# Annoying Fi 'vibe'



## NipNip (Apr 16, 2015)

When I hang out a lot with Fi doms there is this vibe that starts to annoy me. I've experience the same thing when I was 10-16yo with another friend. Looking back at it now, he's very likely to be an Fi user too. 

It's very hard to describe but it examples are: when they are tired after a long day together they get really '_*****_', they hide how they _feel_ (ugh...) about something for a super long time but gradually (and very indirect) make you suspect what they really want or think of something, once they've made up their opinion based on _feelings_ or _values_ they act really stuborn (again not in a direct way), they talk in a suggetive way when they know damn well what they want or feel "I don't know.... Maybe we...", they stick with their believes after rational explanation from my behalf (I usually don't even try because that vibe tells me it's useless anyway), ...

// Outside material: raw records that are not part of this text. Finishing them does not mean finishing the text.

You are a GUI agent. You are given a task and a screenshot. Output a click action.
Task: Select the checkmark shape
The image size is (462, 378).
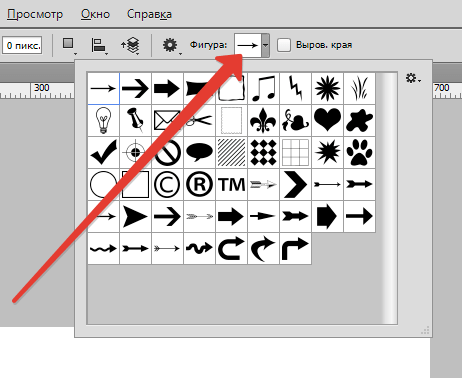click(x=103, y=152)
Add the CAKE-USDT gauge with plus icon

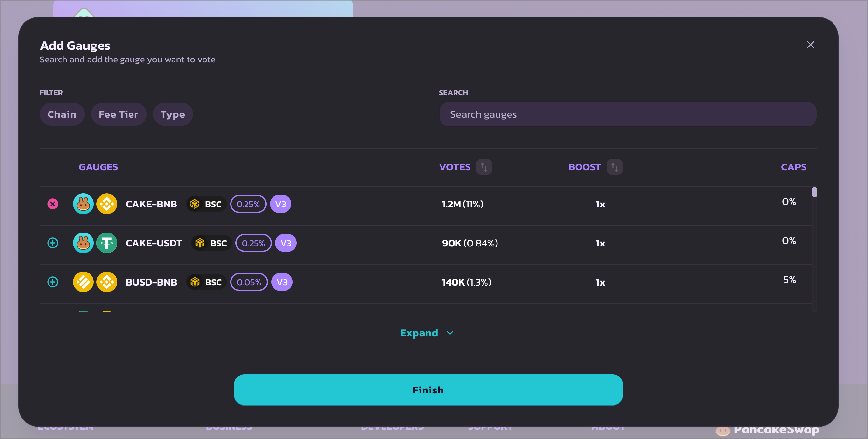tap(53, 243)
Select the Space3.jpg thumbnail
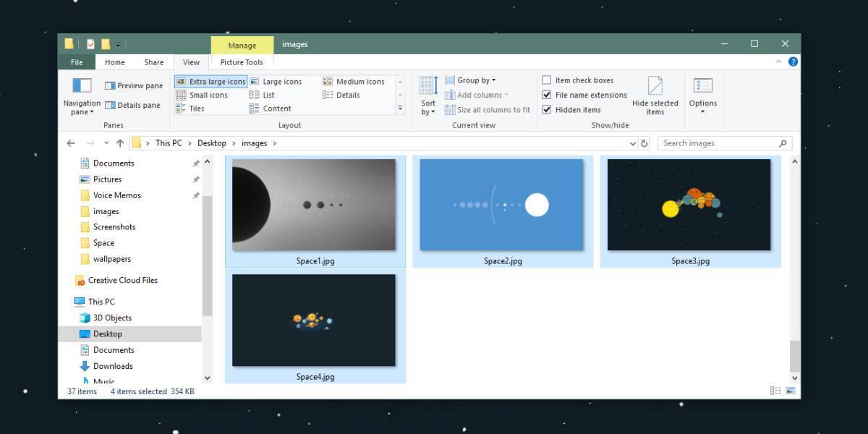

I don't know it's very hard to explain but maybe someone can relate to the examples. Experiences? Thoughts?


----------



## ninjahitsawall (Feb 1, 2013)

lol I have two Fi doms in my family (mom and sister) so I'm kind of used to it (although they can be blunt at seemingly random times..). I just tell them I don't do hints. Probably stresses them out because of inferior Te, but I think my sister also has more Te than usual from us having grown up together and I have aux Te. However, it is a lot more difficult to deal with someone you don't know well, than friends or family. 

I think F users in general are gonna be more "indirect" than T users. And I've noticed it with Fe too.. for example, not even dom/aux, but an ENTP. I sent her this link of some article, it had something to do with feminists and girls being bullied. I don't remember. But she agreed with the article, and I was like "what? I basically made the exact same point and you started arguing with me". She said "oh I guess I got defensive with you because you're not a woman LOL". :idunno: It's a different kind of indirectness than you see in F users.. essentially, she was rationalizing feeling defensive by arguing the opposing side. 

I think it's a common thing T types do when their F functions are immature. I'm probably guilty of the same thing - rationalizing things by making them _sound_ logical, I just find I've kinda outgrown that immature F phase (likely out of necessity from stressful events or something), so I notice a lot of this in T users


----------



## Prada (Sep 10, 2015)

The main problem of Fi-doms is that they focus their F function on everything but have trouble expressing it correctly. Them not saying what the problem is or being passive aggressive (which is common for all IxFx) lies mainly in them having to deal with their feelings first before expressing them but at the same time, being Feelers, they can't help NOT expressing them. So, it's basically and inner struggle and they often aren't aware that it shows.

I other words, they don't "hide" how they feel, they simply need to figure out how they feel before they can find words to describe their feelings. Ti does the same thing but with logic. It also needs to figure out the logic within something before it describes it.

Fe users are different in the sense that Fe deals with emotions by expressing them so they will be more adept at that.

Te helps to balance Fi if Te is higher as it prefers to be direct, so instead of being passive aggressive a TJ might tell you "I don't want to talk about it (right now)."



NipNip said:


> I don't know it's very hard to explain but maybe someone can relate to the examples.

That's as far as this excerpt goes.